Information provided:
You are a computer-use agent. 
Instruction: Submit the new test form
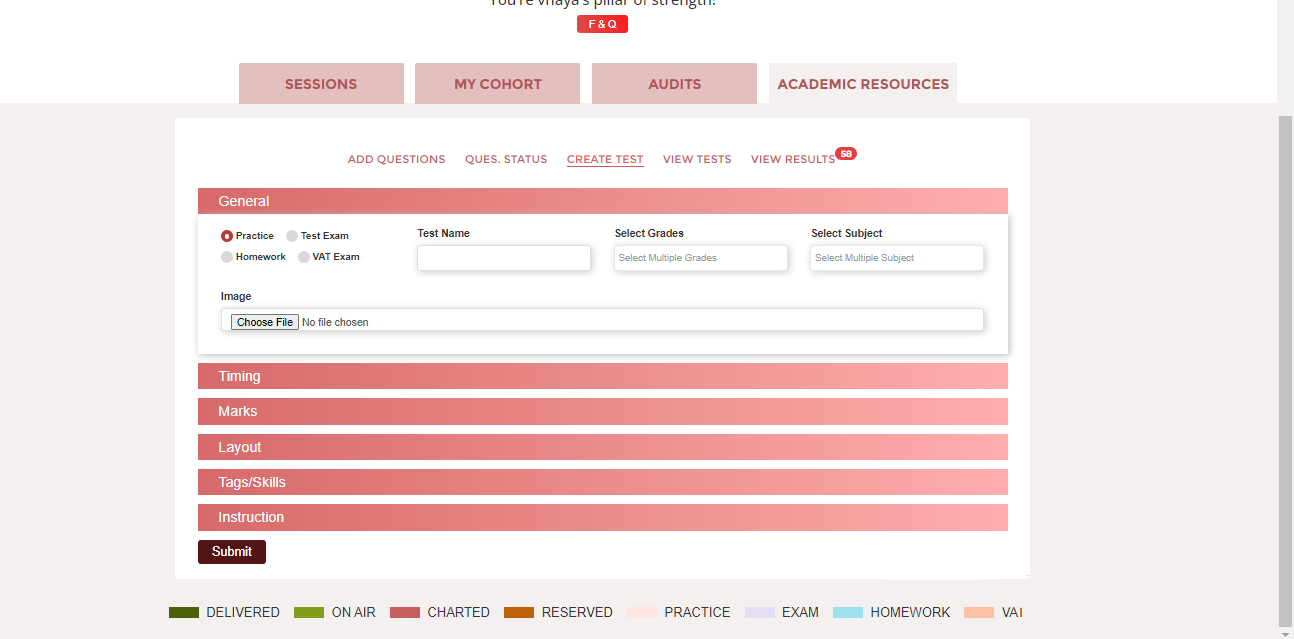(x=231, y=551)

---

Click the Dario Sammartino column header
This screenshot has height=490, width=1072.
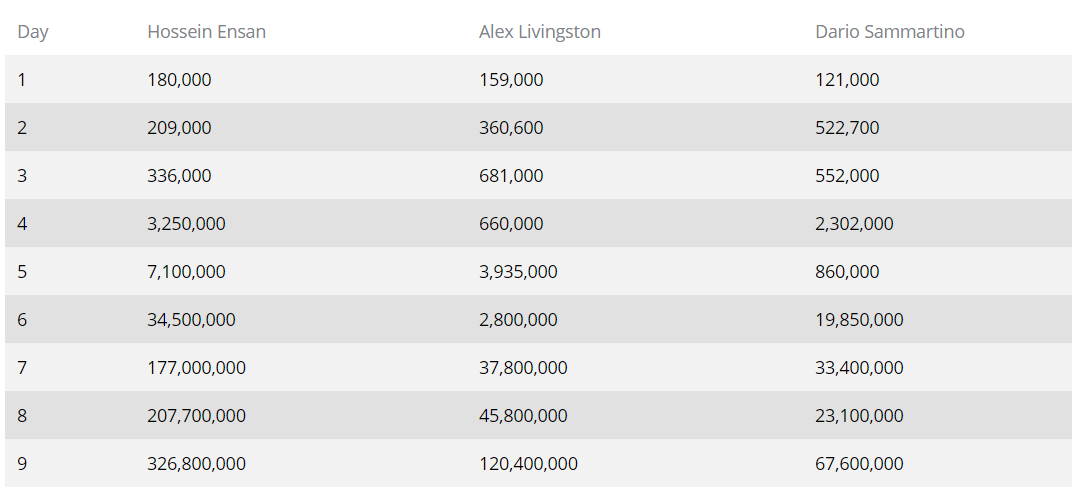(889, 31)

...

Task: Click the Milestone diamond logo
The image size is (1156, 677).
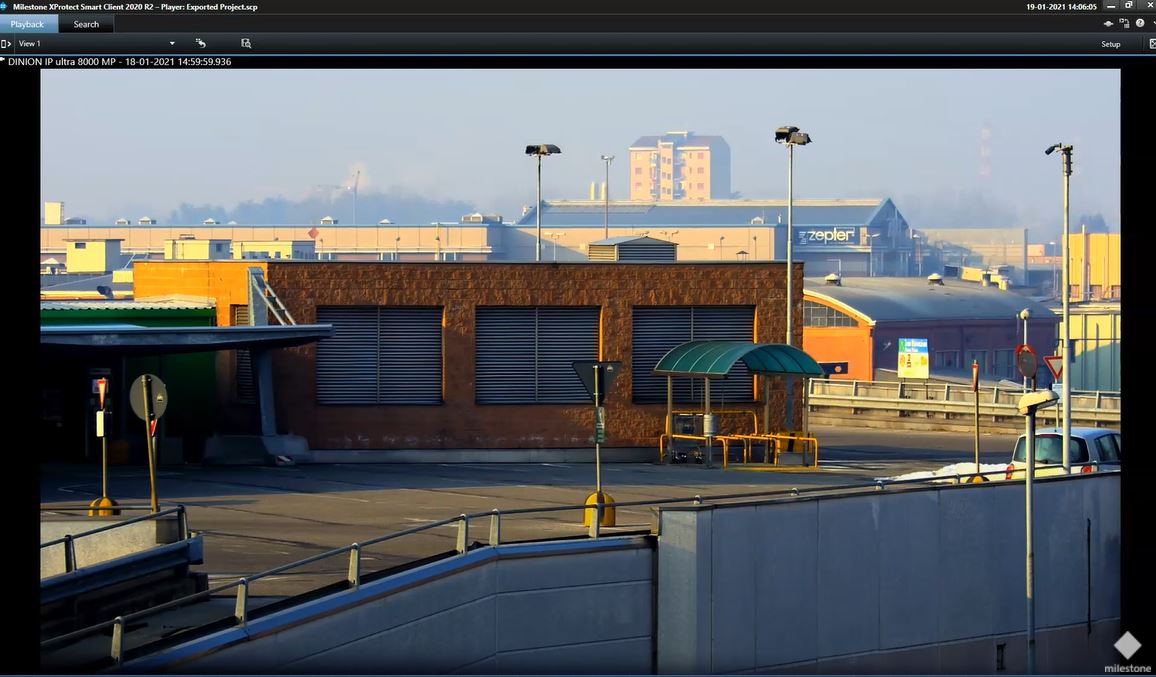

Requirements:
Update the lines from the one containing "You are a computer-use agent." through the one containing "(x=231, y=551)" by replacing "test form" with "signup form" and leaving everything else unchanged. Reproduce only those lines, without the pictures.

Exercise solution:
You are a computer-use agent. 
Instruction: Submit the new signup form
(x=231, y=551)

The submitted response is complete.